+++ DOCUMENT

7. Aux termes de l'article L. 111-1-2 du même code alors applicable : " I. - En l'absence de plan local d'urbanisme ou de carte communale opposable aux tiers, ou de tout document d'urbanisme en tenant lieu, seuls sont autorisés, en dehors des parties actuellement urbanisées de la commune : / 1° L'adaptation, le changement de destination, la réfection, l'extension des constructions existantes ou la construction de bâtiments nouveaux à usage d'habitation à l'intérieur du périmètre regroupant les bâtiments d'une ancienne exploitation agricole, dans le respect des traditions architecturales locales ; / 2° Les constructions et installations nécessaires à l'exploitation agricole, à des équipements collectifs dès lors qu'elles ne sont pas incompatibles avec l'exercice d'une activité agricole, pastorale ou forestière sur le terrain sur lequel elles sont implantées, à la réalisation d'aires d'accueil ou de terrains de passage des gens du voyage, à la mise en valeur des ressources naturelles et à la réalisation d'opérations d'intérêt national ; / 3° Les constructions et installations incompatibles avec le voisinage des zones habitées et l'extension mesurée des constructions et installations existantes ; / 4° Les constructions ou installations, sur délibération motivée du conseil municipal, si celui-ci considère que l'intérêt de la commune, en particulier pour éviter une diminution de la population communale, le justifie, dès lors qu'elles ne portent pas atteinte à la sauvegarde des espaces naturels et des paysages, à la salubrité et à la sécurité publiques, qu'elles n'entraînent pas un surcroît important de dépenses publiques et que le projet n'est pas contraire aux objectifs visés à l'article L. 110 et aux dispositions des chapitres V et VI du titre IV du livre Ier ou aux directives territoriales d'aménagement précisant leurs modalités d'application (...) ".

8. Ainsi, l'article L. 111-1-2 du code de l'urbanisme interdit en principe, en l'absence de plan local d'urbanisme ou de carte communale opposable aux tiers ou de tout document d'urbanisme en tenant lieu, les constructions implantées " en dehors des parties actuellement urbanisées de la commune ", c'est-à-dire des parties du territoire communal qui comportent déjà un nombre et une densité significatifs de construction. Il en résulte qu'en dehors du cas où elles relèvent des exceptions expressément et limitativement prévues par l'article L. 111-1-2, les constructions ne peuvent être autorisées dès lors que leur réalisation a pour effet d'étendre la partie actuellement urbanisée de la commune.

++++++
+++ LIGNES DE DONNÉES

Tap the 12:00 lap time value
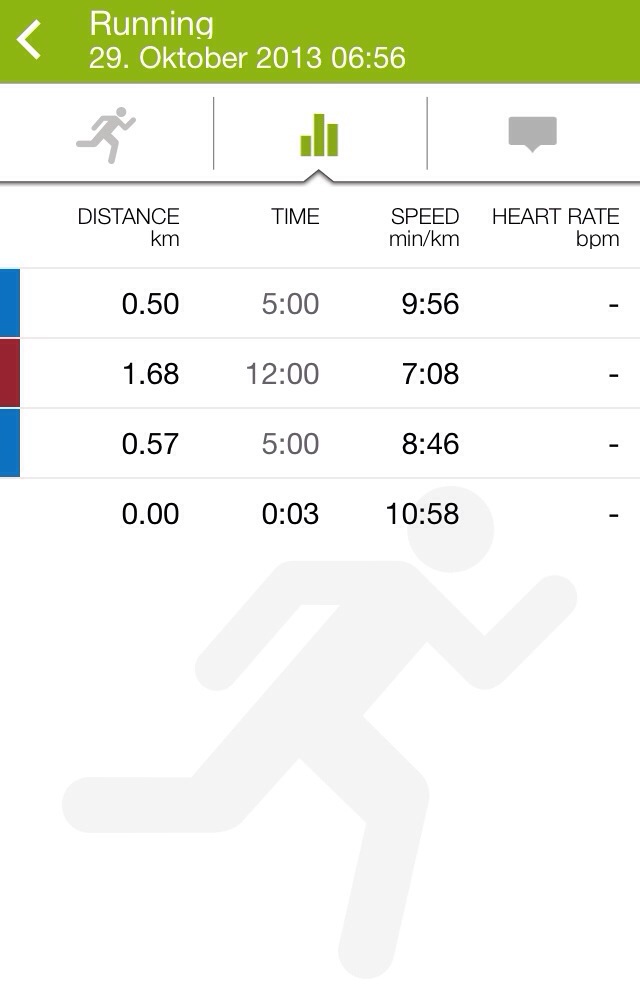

++++++

(EXERCICES À TRAITER):
- a) Pourriez-vous reformuler plus brièvement le paragraphe du document qui commence par « 8. Ainsi, l'article L. 111-1-2 », en conservant ses faits principaux ?
- b) Comment traduire en anglais cette phrase du document : « Il en résulte qu'en dehors du cas où elles relèvent des exceptions expressément et limitativement prévues par l'article L. 111-1-2, les constructions ne peuvent être autorisées dès lors que leur réalisation a pour effet d'étendre la partie actuellement urbanisée de la commune. » ?

(RÉPONSES COMPLÈTES):
- a) En l'absence de plan local d'urbanisme, de carte communale opposable aux tiers ou de document d'urbanisme en tenant lieu, l'article L. 111-1-2 du code de l'urbanisme interdit en principe les constructions hors des parties actuellement urbanisées de la commune. Ces parties sont celles qui comportent déjà un nombre et une densité significatifs de constructions. Hors des exceptions expressément et limitativement prévues par cet article, une construction ne peut donc pas être autorisée si elle étend la partie actuellement urbanisée de la commune.

- b) It follows that, except where they fall within the exceptions expressly and exhaustively provided for by Article L. 111-1-2, buildings cannot be authorized if their construction has the effect of extending the currently urbanized part of the municipality.